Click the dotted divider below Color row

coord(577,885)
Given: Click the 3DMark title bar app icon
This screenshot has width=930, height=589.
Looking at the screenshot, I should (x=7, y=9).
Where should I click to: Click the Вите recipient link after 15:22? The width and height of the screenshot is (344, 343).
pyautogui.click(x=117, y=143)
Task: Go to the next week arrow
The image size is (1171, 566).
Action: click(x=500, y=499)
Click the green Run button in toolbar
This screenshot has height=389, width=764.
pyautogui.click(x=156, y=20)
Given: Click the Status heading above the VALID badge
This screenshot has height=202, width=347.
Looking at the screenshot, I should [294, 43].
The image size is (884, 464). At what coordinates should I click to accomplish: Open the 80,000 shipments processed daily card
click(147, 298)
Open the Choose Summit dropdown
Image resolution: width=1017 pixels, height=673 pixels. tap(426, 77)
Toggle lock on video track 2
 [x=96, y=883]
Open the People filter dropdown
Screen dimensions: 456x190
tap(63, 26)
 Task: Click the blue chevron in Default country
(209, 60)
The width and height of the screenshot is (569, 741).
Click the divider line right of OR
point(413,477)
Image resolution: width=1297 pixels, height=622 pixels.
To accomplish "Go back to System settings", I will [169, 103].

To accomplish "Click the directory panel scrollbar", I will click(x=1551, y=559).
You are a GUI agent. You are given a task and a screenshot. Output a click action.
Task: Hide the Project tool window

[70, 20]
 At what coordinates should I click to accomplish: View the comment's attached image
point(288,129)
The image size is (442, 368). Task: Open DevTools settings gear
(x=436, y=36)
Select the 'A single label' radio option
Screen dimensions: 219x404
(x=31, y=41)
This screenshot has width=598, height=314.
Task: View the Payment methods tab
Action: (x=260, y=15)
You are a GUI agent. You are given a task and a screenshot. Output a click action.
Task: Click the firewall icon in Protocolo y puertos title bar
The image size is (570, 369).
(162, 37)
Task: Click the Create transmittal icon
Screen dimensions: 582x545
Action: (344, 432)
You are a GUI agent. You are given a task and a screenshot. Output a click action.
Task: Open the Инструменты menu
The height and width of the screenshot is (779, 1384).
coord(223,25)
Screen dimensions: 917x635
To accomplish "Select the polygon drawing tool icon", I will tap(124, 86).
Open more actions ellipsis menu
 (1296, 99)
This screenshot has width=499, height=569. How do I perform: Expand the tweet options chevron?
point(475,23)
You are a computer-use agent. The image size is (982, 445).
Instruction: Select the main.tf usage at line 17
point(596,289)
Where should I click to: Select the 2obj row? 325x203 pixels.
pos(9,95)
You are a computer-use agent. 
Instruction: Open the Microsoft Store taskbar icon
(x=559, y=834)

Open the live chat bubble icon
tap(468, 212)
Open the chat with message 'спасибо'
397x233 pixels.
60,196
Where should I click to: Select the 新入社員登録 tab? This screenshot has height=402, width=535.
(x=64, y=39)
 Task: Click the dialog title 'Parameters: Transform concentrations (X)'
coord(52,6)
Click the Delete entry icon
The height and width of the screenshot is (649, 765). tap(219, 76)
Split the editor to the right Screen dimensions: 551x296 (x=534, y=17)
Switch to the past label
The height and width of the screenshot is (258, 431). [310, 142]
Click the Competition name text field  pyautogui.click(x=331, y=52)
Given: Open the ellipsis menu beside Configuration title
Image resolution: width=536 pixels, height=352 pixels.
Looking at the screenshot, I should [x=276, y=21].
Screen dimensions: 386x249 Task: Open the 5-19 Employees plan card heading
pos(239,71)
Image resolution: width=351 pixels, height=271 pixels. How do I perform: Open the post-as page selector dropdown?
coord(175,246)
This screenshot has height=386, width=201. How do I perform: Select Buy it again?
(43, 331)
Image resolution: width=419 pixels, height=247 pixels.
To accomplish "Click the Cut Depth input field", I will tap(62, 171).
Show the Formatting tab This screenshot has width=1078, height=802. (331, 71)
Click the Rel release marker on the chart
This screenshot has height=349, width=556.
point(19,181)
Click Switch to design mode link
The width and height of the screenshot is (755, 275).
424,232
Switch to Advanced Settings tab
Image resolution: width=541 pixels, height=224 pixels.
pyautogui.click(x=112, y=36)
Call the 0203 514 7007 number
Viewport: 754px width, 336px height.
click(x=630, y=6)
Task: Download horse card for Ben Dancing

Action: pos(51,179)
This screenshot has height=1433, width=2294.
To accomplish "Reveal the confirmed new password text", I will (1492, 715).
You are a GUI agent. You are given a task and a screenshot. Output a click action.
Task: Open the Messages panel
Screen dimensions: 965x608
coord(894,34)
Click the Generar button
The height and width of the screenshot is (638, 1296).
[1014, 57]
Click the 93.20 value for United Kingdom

REQUEST: Reproduce the records from the line containing "This screenshot has height=1433, width=2294." through the line containing "will (1492, 715).", without changing anything.

RESPONSE TO THE TASK:
This screenshot has height=1433, width=2294.
To accomplish "Reveal the confirmed new password text", I will (1492, 715).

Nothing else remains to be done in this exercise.